Thursday January 16, 2014
By: Siobhan Long
The quintet’s music isn’t traditional, nor is it classical: it’s contemporary music that insinuates itself within the subconscious, and it’s very exciting.
‘Beware of becoming your own tribute band.” That’s a lesson Dennis Cahill has learned through his years of collaborating with the Clare fiddler Martin Hayes. His spare, minimalist guitar accompaniment to Hayes’s spectral melodies has won him many admirers, yet he is wary of the temptations an artist can yield to once a reputation has been forged. Cahill believes that dialling in a performance isn’t an option.

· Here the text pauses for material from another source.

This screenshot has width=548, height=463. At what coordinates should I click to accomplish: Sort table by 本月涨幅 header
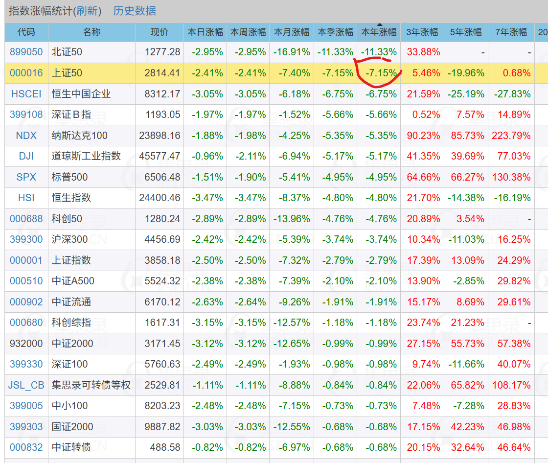(x=292, y=32)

Reflecting on his latest collaboration with The Gloaming, Cahill refuses to mystify a process he says is based on intuition. “I’ve really been enjoying it, because it takes me out of my comfort zone,” he says of the band that has generated waves well beyond the world of traditional music ever since the band made their live debut in the National Concert Hall in August 2012.

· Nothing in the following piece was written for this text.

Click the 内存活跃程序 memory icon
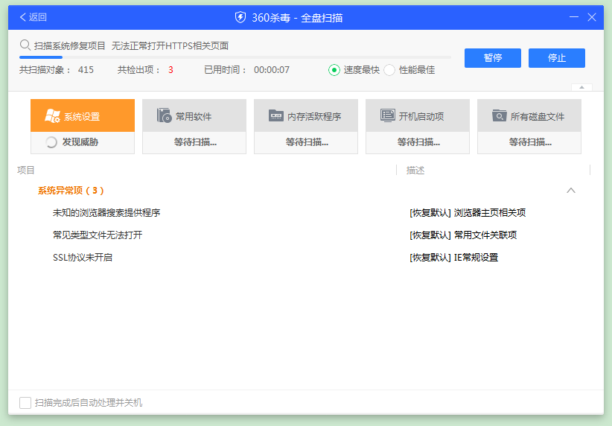Viewport: 612px width, 426px height. pos(276,115)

“It’s actually really easy with [pianist and producer] Thomas Bartlett, because I really enjoy the way he plays. We feel our way around the music. It’s pretty instinctive. You know, we don’t sit around doing charts, practising until we get all the parts right, so there’s a bit of adventure every time. That’s what the mood is in the band. There’s a kind of experiment happening every night.”